La DJI Osmo Action 3 embarque un microphone placé au niveau de la base de la caméra, un microphone qui est couplé à un système de réduction du bruit ambiant. La caméra sera donc capable de nettoyer sa piste audio avant que vous n’importiez vos vidéos dans votre logiciel de montage. Et en toute franchise, le résultat m’a beaucoup surpris. Dans le bon sens du terme. Le son reste audible et il ne sera pas forcément nécessaire de (beaucoup) le retravailler derrière.

C’est une bonne chose, mais ce n’est pas ce qui fait la force de ce produit. Pour moi, son principal atout vient du fait que DJI raisonne en termes d’écosystème. Les produits de la marque sont en effet conçus pour fonctionner ensemble.
Et justement, vous aurez la possibilité de connecter l’Osmo Action 3… au DJI Mic. Avec en prime une distance de transmission de 250 mètres. Un détail loin d’être anodin. Lors de notre test, le DJI Mic nous avait fortement impressionnés par la qualité de son rendu sonore.
Un choix intelligent de la part de la marque, donc. Grâce au DJI Mic, l’Osmo Action 3 gagnera en flexibilité et en polyvalence. Elle pourra bien entendu être utilisée comme une caméra d’action, mais elle pourra aussi trouver sa place dans des productions plus traditionnelles. Comme des vlogs, par exemple.
Pour vous donner une idée plus précise de ce dont est capable la DJI Osmo Action 3, j’ai tourné en une heure ce petit vlog sans prétention.
Et puis il y a l’application
Pour accompagner la DJI Osmo Action 3, vous pourrez compter sur une application développée spécialement par la marque. Une application disponible à la fois sur iOS et Android.
Une fois la caméra connectée à votre smartphone, vous pourrez récupérer son retour vidéo et la contrôler tranquillement à distance. Mieux encore, vous pourrez même basculer entre les différents modes proposés, comme le mode timelapse, le mode ralenti, le mode photo, le mode vidéo ou encore le mode diffusion en direct. Et tous les réglages habituels seront bien entendu disponibles. Il sera notamment possible de changer la définition ou le nombre d’images par seconde sans toucher la caméra. Même les options relatives au champ de vision ou à la balance des blancs resteront disponibles. De même pour le système de stabilisation ou le mode de couleur.

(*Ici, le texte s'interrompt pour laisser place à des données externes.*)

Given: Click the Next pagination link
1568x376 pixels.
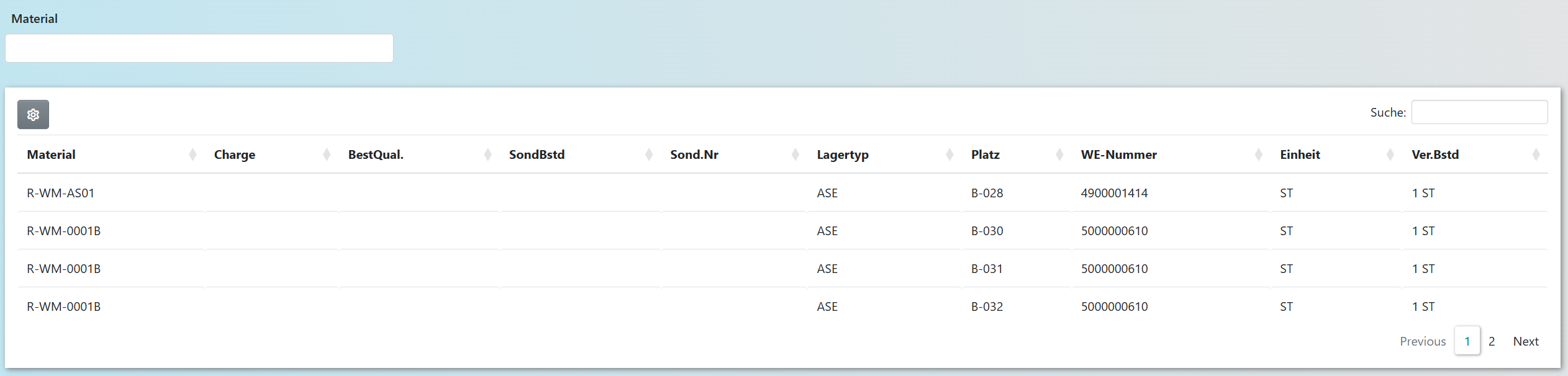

Cette application participe pour beaucoup à la flexibilité de la caméra. Une flexibilité qui s’étend aussi à nos PC. Lorsque l’Action 3 est branchée à un ordinateur, la caméra vous laisse en effet le choix entre plusieurs options. Le transfert de fichiers, bien sûr, mais aussi… la possibilité d’utiliser la caméra comme une webcam.